Let $n$ be the order of $g$. If $a|n$, $0\lt a\lt n$, then $\langle g^a\rangle = G$ (since it is a nontrivial subgroup). Therefore, $g\in \langle g^a\rangle$, so there exists b such that $g = (g^{a})^b = g^{ab}$. Therefore, $g^{ab-1} = 1$, so $n|ab-1$. Since $a|n$, then $a|ab-1$, hence $a|-1$, so $a=\pm 1$.
That is, the only divisors of $n$ are $\pm 1$ and $\pm n$, so $n$ is prime. $\Box$
A: In view of the original poster's request for further explanation after an answer that got five up-votes, here are further comments.
Let $g$ differ from the identity $e$.  Look at $g, g^2, g^3, \ldots$.  Since the group is finite, eventually you reach $g^m=\text{some earlier term in this sequence}= g^\ell$.  So $\ell<m$. Since $g^m=g^\ell$, you get $g^{m-1}=g^{\ell-1}$ unless $\ell=0$, and that means the $m$th term wasn't the first term equal to some earlier term; the $(m-1)$th term is an earlier one.  So if it's the first one, then $\ell=0$.  So the sequence is $g, g^2, g^3, \ldots,g^{m-2},g^{m-1},g^m$, and the last term is $e$.  This is then a subgroup.  But there are no proper subgroups besides the trivial one, so you've got the whole group, and $m=n$.
That gets you a cyclic group; now you need to prove that $n$ is prime.  Suppose it's not, so that $n=jk$ and $j, k$ are smaller numbers than $n$.  Then $g^k, g^{2k}, g^{3k},\ldots,g^{jk}=e$ is a subgroup.  But there are no proper subegroups, so the assumption that $n$ is not prime is refuted.

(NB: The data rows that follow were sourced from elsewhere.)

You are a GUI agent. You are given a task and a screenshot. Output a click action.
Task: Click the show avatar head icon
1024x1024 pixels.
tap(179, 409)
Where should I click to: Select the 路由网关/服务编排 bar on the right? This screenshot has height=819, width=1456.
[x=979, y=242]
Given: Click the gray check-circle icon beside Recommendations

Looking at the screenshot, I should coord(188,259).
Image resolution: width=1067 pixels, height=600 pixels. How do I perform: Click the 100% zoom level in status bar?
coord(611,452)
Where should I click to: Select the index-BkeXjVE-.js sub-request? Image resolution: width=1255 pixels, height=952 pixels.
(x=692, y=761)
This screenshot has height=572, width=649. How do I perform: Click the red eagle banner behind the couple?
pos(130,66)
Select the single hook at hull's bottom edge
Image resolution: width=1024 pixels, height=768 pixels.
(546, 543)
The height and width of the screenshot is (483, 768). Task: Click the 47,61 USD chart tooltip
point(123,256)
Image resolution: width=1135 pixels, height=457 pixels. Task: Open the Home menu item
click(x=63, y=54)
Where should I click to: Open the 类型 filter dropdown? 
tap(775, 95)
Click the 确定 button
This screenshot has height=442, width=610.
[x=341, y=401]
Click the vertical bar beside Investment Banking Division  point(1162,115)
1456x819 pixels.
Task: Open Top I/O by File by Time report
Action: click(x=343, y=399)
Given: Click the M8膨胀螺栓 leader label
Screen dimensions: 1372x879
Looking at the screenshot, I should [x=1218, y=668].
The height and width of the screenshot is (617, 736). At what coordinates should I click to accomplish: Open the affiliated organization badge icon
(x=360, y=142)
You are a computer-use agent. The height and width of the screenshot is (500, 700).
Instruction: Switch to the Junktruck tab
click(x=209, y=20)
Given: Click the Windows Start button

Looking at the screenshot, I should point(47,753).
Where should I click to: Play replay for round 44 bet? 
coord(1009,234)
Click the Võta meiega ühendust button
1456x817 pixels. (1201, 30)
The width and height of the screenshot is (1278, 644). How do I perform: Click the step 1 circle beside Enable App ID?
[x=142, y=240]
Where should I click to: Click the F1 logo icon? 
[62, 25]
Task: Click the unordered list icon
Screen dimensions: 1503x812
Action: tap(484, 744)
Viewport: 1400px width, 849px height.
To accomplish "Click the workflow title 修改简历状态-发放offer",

A: HINT $\ $ Any noncyclic group has a proper subgroup generated by any  non-identity element. Any infinite cyclic group $\rm\:\left<g\right>\:$  has the proper subgroup $\rm\:\left<g^2 \right>\:.\:$ A finite cyclic group $\rm\:\left<g\right>\:$ of composite order $\rm\:nk\:,\ n,k > 1\:,\:$ has proper subgroup $\rm\:\left<g^n\right>\:.\:$ What remains are cyclic groups of prime order.